It was Harrington's fearlessness that was the difference on Sunday. He began the final round in a tie for fourth with García, four back of Ben Curtis, who was looking to build on his surprise victory at the 2003 British Open. It was García who came out flying, stuffing approach shots on the first two holes to start birdie-eagle. With a tremendous pitch shot out of the rough on the 6th, García made another birdie to pull even with Curtis, and the 28-year-old Spaniard just kept coming, producing all-world up-and-downs on 8 and 9 to turn in a sparkling 31. Said Harrington, "It really did look like it was going to be his day."

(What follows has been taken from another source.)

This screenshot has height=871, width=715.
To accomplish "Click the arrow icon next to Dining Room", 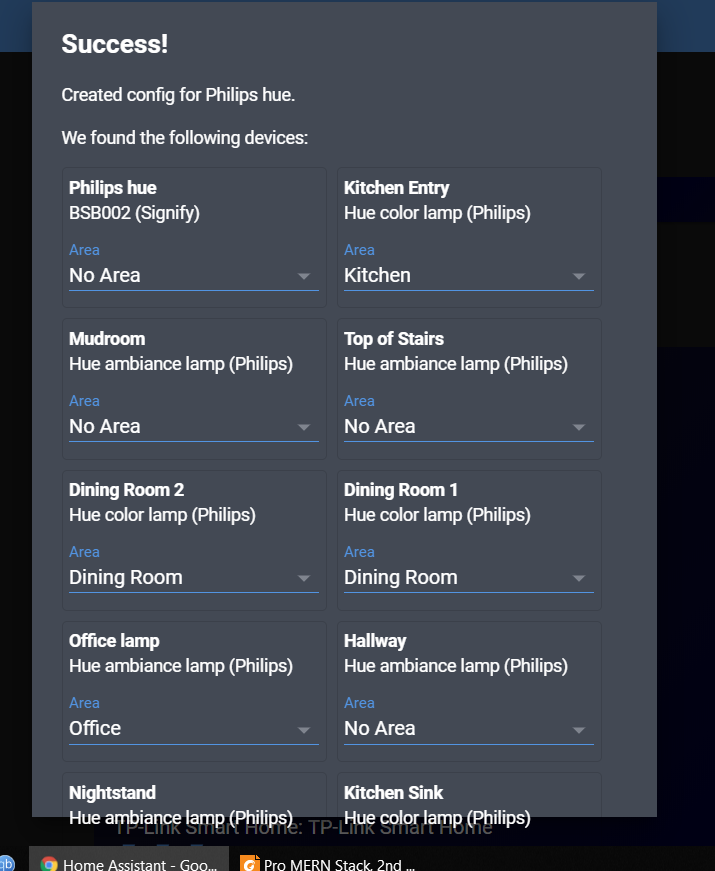I will coord(304,577).
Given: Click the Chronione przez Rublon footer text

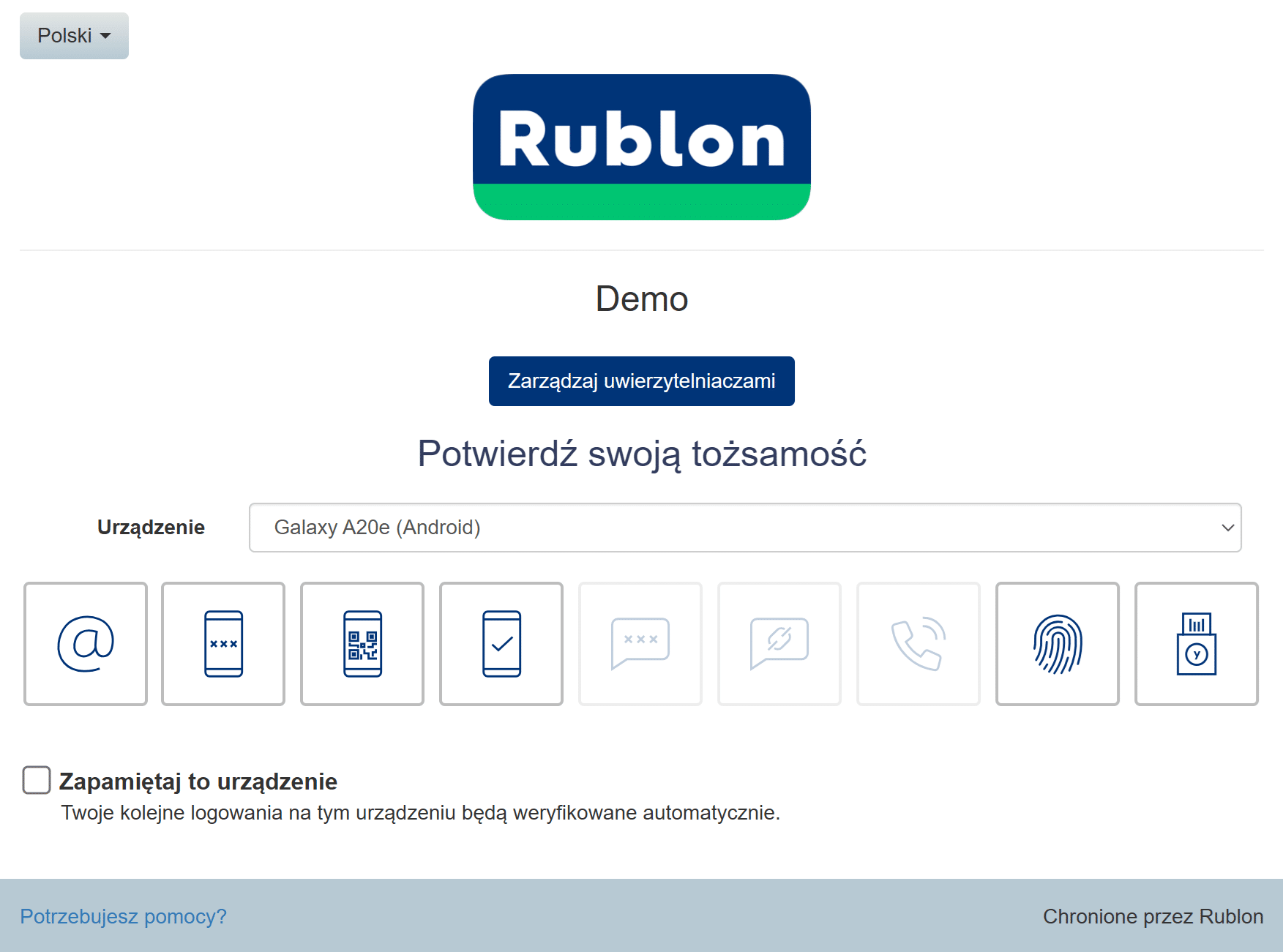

But Harrington has only recently discovered what Woods has long known—the back nine of a major is a tournament within a tournament, and it requires a different level of belief in oneself. Curtis never stopped fighting, but his driver got shaky and his putter got wobbly as he made five bogeys over his last 11 holes, the last at the 17th all but sealing his fate. In the group in front of Curtis, a two-man drama was playing out, and that wasn't good news for García. The last time he tangled with Harrington was at the 2007 British Open at Carnoustie, where Sergio missed a 10-footer on the 72nd hole that would have won the tournament and then got dusted in the subsequent four-hole playoff. Until last week it was the biggest near-miss of a star-crossed career that included eight previous top five finishes in a major.
HARRINGTON AND García had shared the dreaded title of best player never to have won a major, but for the past year it has been García's burden alone, which has only played into his long-standing martyr complex. His woe-is-me press conference at Carnoustie cemented his rep as a player whose talent is matched only by his petulance. Some of his comments that day—"I should write a book on how to not miss a shot in the playoff and shoot one over"—smacked of a player unable to take ownership of his actions, a weakness Harrington knew he could exploit at Oakland Hills. Even though he was three shots back heading to the final nine, "I felt an edge in terms of my ability to take an opportunity when it comes around," Harrington said afterward, choosing his words carefully.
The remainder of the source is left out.